Dans West Fantasy, l’Ouest n’a rien de sage : on y croise un nain chasseur de primes, un croque-mort, des orcs, des elfes et toute une faune de hors-la-loi lancés dans des histoires de vengeance, de survie et d’argent sale. Le décor sent la poussière, le saloon et la poudre, mais le bestiaire vient clairement de la fantasy. Le principe est simple et accroche tout de suite : prendre les codes du western et les tordre avec des gueules et des créatures qu’on attend d’habitude ailleurs.
L’univers est porté par Jean-Luc Istin, scénariste très associé aux grandes franchises de fantasy franco-belges comme Les Terres d’Arran ou Conquêtes. La série démarre en 2024 chez Oxymore, avec un premier tome dessiné par Bertrand Benoît, puis enchaîne vite avec d’autres albums confiés à plusieurs équipes, parmi lesquelles Marco Itri, Jean-Paul Bordier, Simone Buonfantino, Nicolas Demare ou Alessio Moroni. Ce lancement en albums directement chez Oxymore donne à West Fantasy un fonctionnement choral, plus proche d’un univers partagé que d’un simple récit à héros unique.
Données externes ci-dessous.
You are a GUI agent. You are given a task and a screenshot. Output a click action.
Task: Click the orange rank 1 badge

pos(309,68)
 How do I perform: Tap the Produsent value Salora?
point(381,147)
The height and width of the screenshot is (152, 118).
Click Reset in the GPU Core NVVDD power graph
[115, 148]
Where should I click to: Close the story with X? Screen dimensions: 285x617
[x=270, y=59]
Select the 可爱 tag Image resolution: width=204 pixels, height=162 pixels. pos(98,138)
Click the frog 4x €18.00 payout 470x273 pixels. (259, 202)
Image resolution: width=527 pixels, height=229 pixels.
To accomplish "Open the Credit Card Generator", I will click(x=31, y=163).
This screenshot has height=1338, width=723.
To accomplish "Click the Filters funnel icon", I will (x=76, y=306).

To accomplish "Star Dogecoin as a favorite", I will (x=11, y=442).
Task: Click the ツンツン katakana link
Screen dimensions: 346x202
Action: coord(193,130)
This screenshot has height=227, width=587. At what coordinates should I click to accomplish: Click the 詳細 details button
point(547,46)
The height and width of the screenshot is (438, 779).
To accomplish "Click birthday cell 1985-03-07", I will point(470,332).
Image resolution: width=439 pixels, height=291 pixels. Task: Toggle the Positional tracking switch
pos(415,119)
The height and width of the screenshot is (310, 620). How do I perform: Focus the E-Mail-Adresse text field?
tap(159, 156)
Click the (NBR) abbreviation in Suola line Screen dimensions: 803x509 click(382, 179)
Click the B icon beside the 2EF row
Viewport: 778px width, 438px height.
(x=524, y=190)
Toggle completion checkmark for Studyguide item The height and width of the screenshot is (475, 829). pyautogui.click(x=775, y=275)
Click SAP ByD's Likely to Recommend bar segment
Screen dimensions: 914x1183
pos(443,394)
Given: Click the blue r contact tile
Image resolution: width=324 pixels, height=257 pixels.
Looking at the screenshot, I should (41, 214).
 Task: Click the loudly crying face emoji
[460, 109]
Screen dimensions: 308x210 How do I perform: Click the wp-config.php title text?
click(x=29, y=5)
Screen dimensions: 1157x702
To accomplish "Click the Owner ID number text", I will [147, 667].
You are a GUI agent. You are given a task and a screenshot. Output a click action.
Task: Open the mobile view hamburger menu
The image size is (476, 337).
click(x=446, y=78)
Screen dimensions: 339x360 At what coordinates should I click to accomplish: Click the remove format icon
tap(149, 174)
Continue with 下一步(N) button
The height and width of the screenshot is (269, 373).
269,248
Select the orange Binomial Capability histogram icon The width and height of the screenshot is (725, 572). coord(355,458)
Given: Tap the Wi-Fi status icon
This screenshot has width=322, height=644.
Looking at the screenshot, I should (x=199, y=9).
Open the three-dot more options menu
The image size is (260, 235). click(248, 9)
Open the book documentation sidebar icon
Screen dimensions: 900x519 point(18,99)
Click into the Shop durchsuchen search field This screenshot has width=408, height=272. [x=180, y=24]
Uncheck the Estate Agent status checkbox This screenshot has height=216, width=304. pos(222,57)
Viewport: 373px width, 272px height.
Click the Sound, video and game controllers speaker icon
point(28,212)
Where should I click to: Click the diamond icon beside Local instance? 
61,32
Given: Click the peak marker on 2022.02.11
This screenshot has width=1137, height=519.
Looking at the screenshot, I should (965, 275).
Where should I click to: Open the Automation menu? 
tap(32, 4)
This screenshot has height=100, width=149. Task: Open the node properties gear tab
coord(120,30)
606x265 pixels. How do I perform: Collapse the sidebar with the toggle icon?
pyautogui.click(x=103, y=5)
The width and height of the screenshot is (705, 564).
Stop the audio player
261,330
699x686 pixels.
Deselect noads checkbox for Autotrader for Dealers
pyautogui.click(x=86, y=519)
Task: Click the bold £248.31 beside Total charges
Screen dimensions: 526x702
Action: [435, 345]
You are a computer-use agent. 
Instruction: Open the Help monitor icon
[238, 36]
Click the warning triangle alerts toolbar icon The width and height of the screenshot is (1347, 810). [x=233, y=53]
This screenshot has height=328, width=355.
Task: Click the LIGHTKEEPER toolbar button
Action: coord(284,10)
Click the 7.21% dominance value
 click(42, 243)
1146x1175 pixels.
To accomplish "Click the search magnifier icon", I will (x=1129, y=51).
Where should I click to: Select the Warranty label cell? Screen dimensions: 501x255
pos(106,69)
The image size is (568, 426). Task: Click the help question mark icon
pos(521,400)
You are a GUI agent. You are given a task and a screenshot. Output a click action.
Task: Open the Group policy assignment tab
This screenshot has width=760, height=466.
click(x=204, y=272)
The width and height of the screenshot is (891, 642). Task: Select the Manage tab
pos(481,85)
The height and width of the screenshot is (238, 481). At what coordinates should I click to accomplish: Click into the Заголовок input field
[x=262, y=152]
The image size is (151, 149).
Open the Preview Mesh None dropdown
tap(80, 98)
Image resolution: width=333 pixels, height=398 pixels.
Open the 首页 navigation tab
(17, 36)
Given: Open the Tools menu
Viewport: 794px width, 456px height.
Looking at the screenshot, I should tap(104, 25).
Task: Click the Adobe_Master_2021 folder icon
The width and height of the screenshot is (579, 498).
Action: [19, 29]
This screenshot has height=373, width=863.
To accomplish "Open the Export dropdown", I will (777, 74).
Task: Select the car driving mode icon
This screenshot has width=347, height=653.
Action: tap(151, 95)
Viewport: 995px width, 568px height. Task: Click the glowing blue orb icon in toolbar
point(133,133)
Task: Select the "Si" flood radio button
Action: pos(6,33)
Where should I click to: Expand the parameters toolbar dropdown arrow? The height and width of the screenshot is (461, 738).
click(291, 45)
À ce jour, la série a publié plusieurs albums entre 2024 et 2026, avec un second cycle déjà engagé. On est donc face à une création récente, encore en train de construire son paysage plutôt qu’à un classique installé par le temps ou les prix. Côté collection, les premières éditions Oxymore sont en grand format, souvent signalées avec vernis sélectif, et le tome 1 se repère aussi à son cahier final de 6 pages, Making of. Naissance d’un univers et de ses personnages principaux. Pour entrer dedans, le plus simple reste de commencer par le tome 1, puis de suivre les cycles dans l’ordre.